Pixel coordinate grounding data:

================

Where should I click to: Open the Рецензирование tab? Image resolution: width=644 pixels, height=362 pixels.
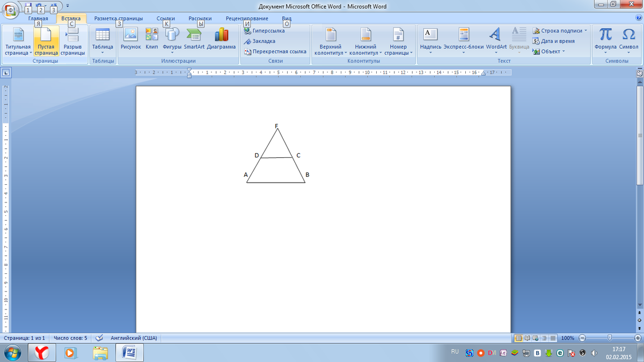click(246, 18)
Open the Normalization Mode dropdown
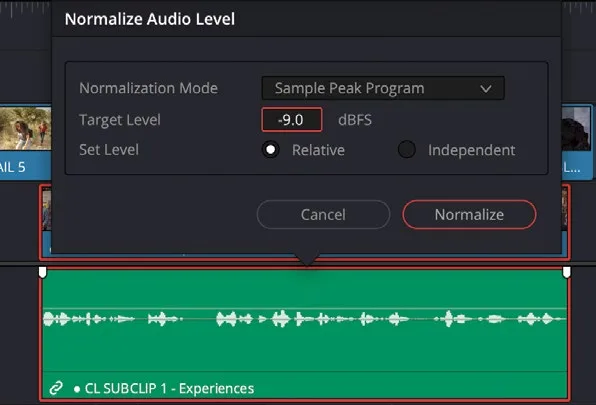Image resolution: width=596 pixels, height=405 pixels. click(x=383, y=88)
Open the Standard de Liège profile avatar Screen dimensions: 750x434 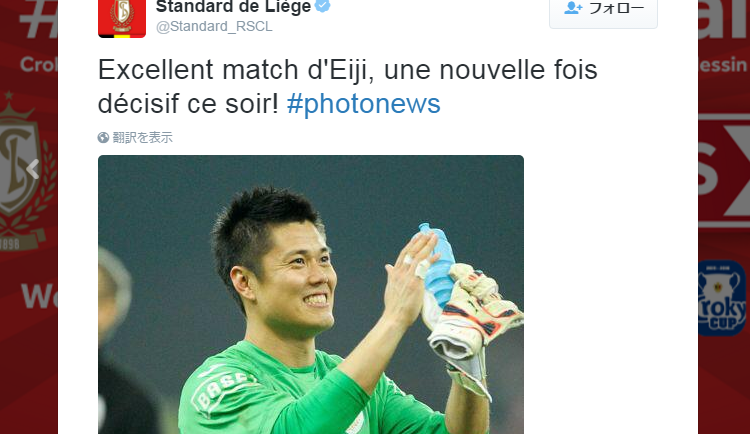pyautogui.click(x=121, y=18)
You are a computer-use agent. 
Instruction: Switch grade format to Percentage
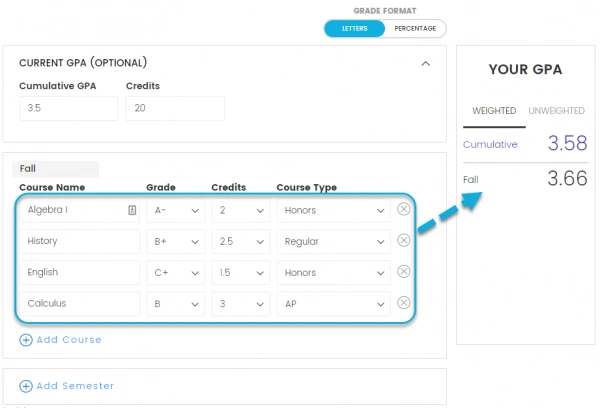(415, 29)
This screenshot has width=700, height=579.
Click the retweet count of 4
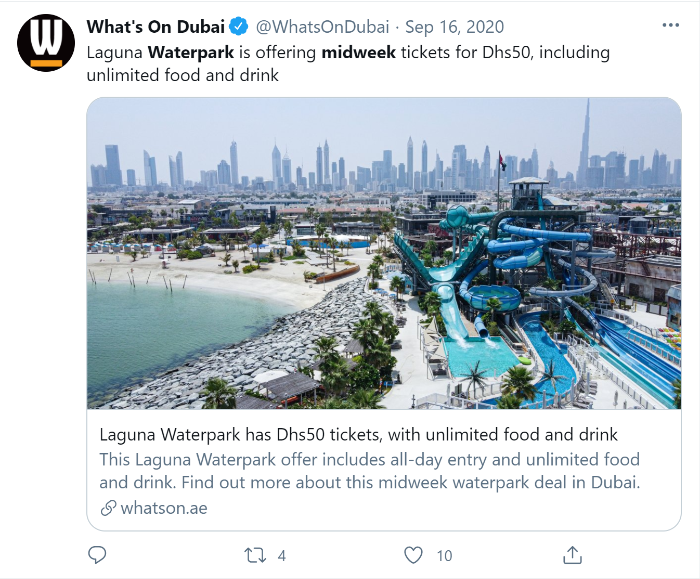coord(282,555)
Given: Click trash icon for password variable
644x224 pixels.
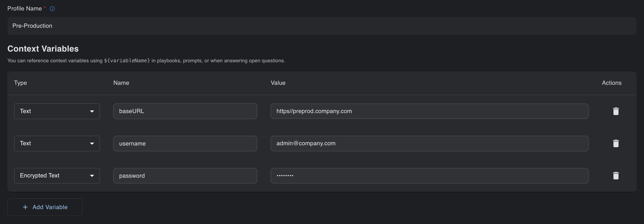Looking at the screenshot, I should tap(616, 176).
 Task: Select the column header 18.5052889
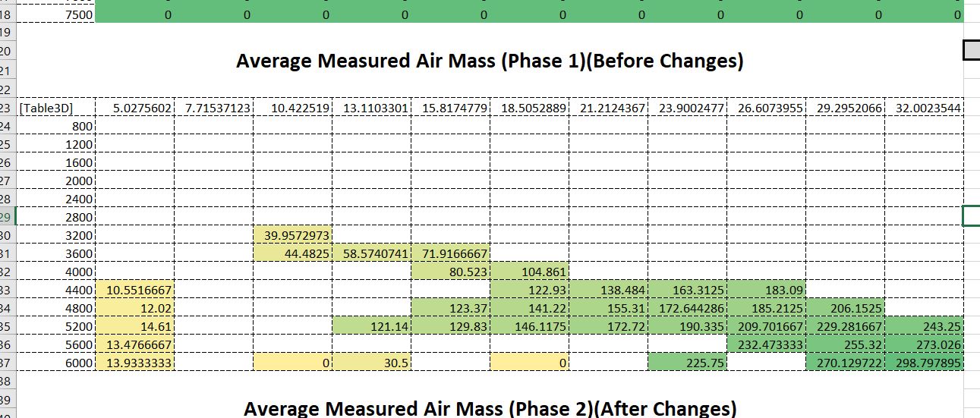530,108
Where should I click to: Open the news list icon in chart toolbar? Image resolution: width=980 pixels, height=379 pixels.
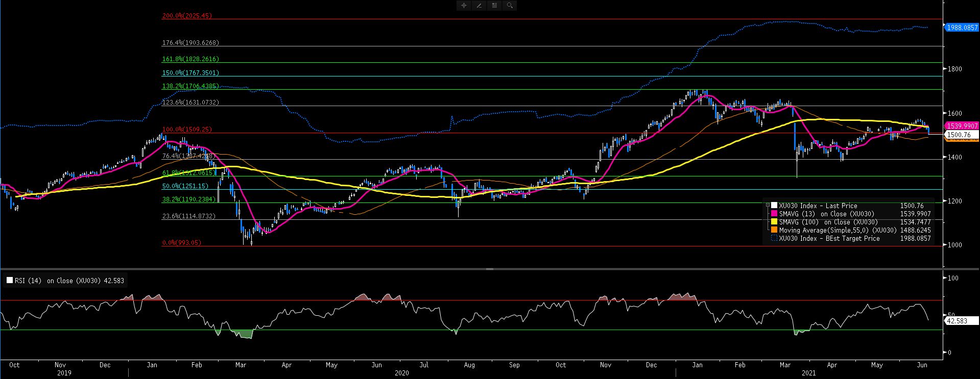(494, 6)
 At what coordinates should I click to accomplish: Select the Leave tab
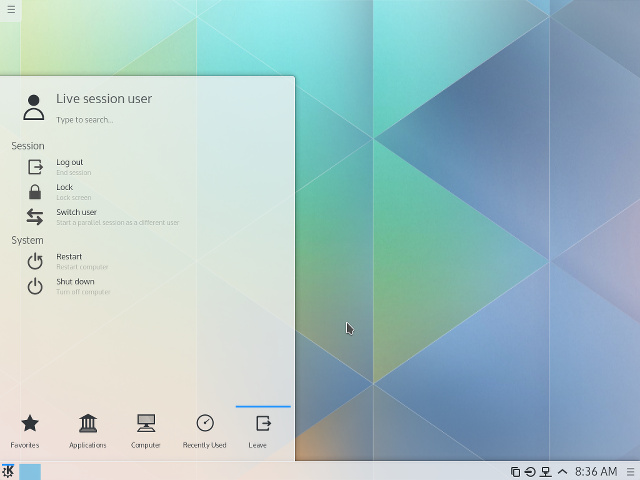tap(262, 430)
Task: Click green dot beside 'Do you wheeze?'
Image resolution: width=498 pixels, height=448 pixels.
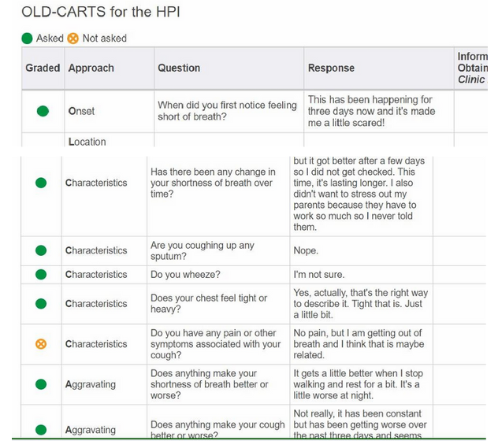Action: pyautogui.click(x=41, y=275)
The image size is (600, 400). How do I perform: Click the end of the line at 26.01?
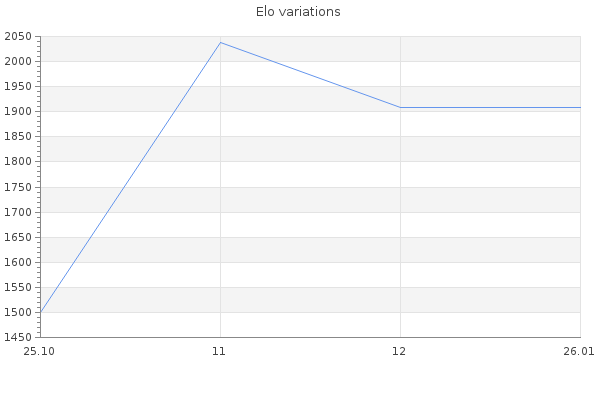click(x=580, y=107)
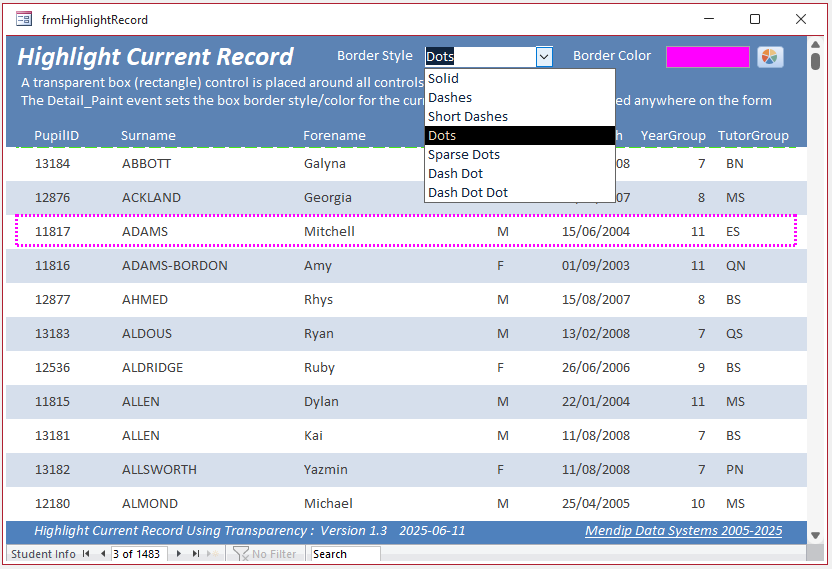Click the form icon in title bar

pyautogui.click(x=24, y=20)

================

Only the lines from the one with "Task: Click green dot beside 'Do you wheeze?'" through the final line of the entries above should be transcribed, exactly and without pictures.

Task: Click green dot beside 'Do you wheeze?'
Image resolution: width=498 pixels, height=448 pixels.
Action: pyautogui.click(x=41, y=275)
The image size is (600, 400). How do I perform: Click the end of the line at 26.01?
click(x=580, y=107)
Click the form icon in title bar

pyautogui.click(x=24, y=20)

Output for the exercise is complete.